Copy a graph_tool.Graph into a new one causes an enormously slowdown
In a program, I have this code snipped:
mapping = graph.new_vp("int64_t", vals=numpy.arange(graph.num_vertices()))
g = Graph(graph, prune=True, vorder=mapping)
graph
is a graph_tool.GraphView
(based on multiple vertex and edge filters).
The whole code can be found here: https://github.com/luhsra/ara/blob/soso/ara/steps/create_abbs.py#L147
When I run the (whole) program, it needs around 2s to execute. The program consists at minimum of several thousands of LOC. Now, when I run the program in parallel with a very similar input (especially the mentioned graph
object is equal, I use meson test --suite ...
to start the program 3 times in parallel), its runtime increases to ~40s.
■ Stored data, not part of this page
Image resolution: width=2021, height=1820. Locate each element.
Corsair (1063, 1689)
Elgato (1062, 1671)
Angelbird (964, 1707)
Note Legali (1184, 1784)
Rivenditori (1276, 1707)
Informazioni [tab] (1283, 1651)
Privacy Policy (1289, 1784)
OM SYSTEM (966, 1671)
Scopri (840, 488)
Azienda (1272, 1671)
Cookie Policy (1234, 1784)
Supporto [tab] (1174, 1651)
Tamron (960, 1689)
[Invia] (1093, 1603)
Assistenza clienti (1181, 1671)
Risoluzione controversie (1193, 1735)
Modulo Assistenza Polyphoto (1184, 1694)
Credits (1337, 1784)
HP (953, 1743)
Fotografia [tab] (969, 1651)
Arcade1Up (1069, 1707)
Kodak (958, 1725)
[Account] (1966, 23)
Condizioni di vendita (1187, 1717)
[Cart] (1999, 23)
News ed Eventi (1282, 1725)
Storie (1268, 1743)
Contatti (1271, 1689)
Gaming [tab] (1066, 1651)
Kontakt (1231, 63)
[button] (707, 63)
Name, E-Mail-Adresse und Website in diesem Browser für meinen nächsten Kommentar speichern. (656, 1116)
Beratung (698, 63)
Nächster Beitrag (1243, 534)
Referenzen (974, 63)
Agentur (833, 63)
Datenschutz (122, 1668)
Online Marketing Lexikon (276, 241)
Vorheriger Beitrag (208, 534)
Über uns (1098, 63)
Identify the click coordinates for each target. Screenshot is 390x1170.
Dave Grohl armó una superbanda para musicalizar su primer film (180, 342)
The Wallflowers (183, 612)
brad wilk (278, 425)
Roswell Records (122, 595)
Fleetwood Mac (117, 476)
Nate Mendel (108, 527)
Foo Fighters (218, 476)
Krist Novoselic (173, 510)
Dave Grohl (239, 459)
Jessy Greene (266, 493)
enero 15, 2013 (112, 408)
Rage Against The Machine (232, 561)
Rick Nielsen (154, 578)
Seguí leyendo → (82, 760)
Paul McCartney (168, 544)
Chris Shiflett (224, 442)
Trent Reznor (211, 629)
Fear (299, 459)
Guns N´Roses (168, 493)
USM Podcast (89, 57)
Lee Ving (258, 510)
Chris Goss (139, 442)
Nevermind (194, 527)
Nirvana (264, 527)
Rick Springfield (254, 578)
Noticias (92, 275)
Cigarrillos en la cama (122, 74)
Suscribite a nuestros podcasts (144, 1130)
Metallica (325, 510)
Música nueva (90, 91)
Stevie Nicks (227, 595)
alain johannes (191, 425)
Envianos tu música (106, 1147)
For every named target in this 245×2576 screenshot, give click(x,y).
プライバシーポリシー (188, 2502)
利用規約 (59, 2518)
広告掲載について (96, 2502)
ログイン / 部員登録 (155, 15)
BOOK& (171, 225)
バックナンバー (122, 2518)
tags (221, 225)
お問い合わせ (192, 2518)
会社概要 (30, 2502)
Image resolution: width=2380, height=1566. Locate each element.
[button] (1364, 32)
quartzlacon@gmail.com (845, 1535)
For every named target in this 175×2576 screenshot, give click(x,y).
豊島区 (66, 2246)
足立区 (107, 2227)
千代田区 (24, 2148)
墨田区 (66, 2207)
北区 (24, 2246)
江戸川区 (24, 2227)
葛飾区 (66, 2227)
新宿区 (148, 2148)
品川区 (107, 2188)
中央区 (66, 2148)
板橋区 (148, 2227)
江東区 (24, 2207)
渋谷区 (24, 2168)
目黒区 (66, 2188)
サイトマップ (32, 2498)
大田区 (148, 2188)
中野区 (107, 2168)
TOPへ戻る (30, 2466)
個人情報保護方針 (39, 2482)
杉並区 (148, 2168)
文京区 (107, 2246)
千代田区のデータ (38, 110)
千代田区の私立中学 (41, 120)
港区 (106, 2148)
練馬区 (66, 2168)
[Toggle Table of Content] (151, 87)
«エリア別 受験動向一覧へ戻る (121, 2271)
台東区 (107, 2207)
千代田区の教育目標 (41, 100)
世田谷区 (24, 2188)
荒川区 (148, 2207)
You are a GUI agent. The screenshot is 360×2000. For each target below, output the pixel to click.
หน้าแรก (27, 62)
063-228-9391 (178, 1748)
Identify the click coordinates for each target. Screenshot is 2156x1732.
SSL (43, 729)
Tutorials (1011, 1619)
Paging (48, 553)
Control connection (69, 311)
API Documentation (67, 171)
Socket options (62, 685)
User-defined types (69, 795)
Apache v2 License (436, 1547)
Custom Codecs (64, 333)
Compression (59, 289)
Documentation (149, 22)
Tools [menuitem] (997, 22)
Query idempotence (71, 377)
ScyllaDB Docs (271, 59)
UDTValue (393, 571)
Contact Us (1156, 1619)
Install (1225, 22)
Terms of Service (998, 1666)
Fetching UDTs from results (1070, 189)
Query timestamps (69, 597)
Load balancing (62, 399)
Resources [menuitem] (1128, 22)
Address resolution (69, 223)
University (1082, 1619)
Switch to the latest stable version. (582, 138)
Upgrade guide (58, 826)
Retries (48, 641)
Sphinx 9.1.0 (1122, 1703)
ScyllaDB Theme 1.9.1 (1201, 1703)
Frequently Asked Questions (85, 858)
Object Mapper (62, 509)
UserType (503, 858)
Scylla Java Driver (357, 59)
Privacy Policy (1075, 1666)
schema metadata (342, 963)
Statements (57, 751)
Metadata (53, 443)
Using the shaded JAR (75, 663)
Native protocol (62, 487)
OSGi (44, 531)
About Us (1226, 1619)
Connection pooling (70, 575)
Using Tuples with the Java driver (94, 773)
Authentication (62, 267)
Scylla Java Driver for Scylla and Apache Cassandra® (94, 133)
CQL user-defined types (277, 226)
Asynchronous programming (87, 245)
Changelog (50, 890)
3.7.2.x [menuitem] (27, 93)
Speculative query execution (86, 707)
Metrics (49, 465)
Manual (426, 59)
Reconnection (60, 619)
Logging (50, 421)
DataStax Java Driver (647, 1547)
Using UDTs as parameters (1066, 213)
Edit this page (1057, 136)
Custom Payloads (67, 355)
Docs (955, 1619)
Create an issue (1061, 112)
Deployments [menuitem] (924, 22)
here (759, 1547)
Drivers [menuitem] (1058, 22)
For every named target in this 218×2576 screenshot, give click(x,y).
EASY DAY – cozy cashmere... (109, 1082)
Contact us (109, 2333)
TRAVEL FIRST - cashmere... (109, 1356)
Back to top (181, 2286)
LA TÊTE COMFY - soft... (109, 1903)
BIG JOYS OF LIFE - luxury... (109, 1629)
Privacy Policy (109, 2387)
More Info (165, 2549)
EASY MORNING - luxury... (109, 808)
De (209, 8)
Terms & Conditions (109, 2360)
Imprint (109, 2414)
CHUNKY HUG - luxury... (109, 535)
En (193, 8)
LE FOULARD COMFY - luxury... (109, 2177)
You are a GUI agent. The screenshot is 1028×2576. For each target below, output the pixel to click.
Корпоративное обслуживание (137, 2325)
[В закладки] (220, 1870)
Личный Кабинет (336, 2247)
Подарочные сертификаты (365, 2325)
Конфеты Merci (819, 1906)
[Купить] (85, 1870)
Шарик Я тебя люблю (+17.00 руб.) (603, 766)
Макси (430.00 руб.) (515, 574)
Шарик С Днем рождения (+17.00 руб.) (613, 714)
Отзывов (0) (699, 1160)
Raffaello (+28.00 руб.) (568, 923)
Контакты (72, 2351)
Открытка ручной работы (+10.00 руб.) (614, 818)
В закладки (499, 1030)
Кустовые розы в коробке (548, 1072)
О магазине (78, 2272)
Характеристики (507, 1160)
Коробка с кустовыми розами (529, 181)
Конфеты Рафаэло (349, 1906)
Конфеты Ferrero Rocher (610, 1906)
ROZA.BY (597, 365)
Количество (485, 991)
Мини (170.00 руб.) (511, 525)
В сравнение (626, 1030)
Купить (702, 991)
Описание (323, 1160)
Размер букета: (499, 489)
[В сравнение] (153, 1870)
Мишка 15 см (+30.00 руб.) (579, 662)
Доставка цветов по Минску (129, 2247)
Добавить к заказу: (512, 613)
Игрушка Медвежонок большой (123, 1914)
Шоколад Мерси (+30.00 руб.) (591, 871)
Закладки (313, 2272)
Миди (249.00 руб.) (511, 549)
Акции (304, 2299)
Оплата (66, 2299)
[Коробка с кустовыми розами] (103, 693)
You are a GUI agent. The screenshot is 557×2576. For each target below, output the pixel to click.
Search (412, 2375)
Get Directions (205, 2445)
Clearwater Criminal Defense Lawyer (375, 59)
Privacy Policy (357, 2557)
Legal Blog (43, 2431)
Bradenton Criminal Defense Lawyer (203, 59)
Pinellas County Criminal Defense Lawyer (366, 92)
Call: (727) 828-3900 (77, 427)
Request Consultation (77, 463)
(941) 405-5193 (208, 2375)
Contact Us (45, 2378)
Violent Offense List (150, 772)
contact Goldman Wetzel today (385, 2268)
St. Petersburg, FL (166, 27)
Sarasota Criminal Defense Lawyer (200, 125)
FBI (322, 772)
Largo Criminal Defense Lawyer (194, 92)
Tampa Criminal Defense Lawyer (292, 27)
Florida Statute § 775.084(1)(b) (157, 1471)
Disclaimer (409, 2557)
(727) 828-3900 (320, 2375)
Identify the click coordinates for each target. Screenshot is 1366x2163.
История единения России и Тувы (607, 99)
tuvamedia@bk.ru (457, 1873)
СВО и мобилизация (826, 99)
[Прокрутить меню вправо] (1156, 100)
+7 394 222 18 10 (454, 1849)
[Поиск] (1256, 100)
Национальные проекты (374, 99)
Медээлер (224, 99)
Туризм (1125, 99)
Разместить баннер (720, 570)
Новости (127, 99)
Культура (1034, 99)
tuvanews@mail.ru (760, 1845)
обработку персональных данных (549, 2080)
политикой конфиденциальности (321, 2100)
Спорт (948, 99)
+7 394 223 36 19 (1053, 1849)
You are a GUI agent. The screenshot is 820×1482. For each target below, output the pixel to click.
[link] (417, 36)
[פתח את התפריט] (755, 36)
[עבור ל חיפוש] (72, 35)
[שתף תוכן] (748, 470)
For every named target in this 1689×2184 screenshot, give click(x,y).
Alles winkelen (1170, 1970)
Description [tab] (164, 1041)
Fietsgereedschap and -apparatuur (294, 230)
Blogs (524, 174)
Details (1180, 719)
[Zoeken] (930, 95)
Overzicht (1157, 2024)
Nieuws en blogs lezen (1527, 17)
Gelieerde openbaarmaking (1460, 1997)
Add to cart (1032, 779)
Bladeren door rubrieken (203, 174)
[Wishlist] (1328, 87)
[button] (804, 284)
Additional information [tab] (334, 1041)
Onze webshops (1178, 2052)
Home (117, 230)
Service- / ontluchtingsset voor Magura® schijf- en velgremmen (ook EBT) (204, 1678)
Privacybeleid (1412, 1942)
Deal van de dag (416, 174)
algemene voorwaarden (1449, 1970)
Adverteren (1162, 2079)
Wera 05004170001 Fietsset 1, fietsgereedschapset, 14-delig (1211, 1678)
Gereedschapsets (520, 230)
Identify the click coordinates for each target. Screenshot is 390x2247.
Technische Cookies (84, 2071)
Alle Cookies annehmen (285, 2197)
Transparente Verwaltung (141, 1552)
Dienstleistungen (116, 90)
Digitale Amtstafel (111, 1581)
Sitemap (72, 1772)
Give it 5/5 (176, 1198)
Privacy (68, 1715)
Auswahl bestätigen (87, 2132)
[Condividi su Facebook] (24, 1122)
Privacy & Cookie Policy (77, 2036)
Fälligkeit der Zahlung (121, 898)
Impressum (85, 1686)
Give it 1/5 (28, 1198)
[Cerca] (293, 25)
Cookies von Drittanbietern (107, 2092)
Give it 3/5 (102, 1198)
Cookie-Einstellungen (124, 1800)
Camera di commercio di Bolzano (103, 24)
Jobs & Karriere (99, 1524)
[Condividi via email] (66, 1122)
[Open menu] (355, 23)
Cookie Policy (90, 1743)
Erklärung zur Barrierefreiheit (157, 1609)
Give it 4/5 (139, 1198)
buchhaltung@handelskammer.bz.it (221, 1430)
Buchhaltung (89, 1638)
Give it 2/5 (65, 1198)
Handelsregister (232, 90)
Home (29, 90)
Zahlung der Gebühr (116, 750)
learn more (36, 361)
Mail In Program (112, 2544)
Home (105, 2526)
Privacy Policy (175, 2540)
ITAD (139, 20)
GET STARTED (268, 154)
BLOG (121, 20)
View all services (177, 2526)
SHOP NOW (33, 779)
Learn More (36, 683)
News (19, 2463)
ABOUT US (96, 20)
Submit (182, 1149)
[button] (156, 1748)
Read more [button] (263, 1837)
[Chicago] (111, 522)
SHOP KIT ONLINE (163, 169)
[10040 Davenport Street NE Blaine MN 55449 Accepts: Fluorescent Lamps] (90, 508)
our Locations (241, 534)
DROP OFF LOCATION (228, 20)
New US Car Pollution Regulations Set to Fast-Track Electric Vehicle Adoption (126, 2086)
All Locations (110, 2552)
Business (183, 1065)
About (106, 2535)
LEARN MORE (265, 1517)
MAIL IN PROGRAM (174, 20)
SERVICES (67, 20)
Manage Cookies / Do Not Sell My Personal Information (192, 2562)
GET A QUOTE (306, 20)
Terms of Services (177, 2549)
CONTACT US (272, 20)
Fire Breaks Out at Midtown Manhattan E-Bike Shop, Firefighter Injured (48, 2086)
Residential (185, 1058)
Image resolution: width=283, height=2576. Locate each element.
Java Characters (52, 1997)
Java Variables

After debugging and profiling, I found that replacing the above lines with:
mapping = graph.new_vp("int64_t", vals=numpy.arange(graph.num_vertices()))
g = Graph()
reduces that runtime to ~8s.
The profiler says, that 60-80% of the runtime of the program belongs to the native copy operation in graph-tool/__init__.py
line 1789:
# The actual copying of the graph and property maps
self.__graph = libcore.GraphInterface(gv.__graph, False,
vprops,
eprops,
_prop("v", gv, vorder))
The profiling indicates that a lot of time is used for spinning in libgomp (a part of pthreads of gcc) at gomp_team_barrier_wait_end
and gomp_simple_barrier_wait
, but this happens only when multiple processes are running in parallel.
I have no clue at all, why another process has some interference here (the processes do not communicate!).
Do you have an idea what might be wrong here?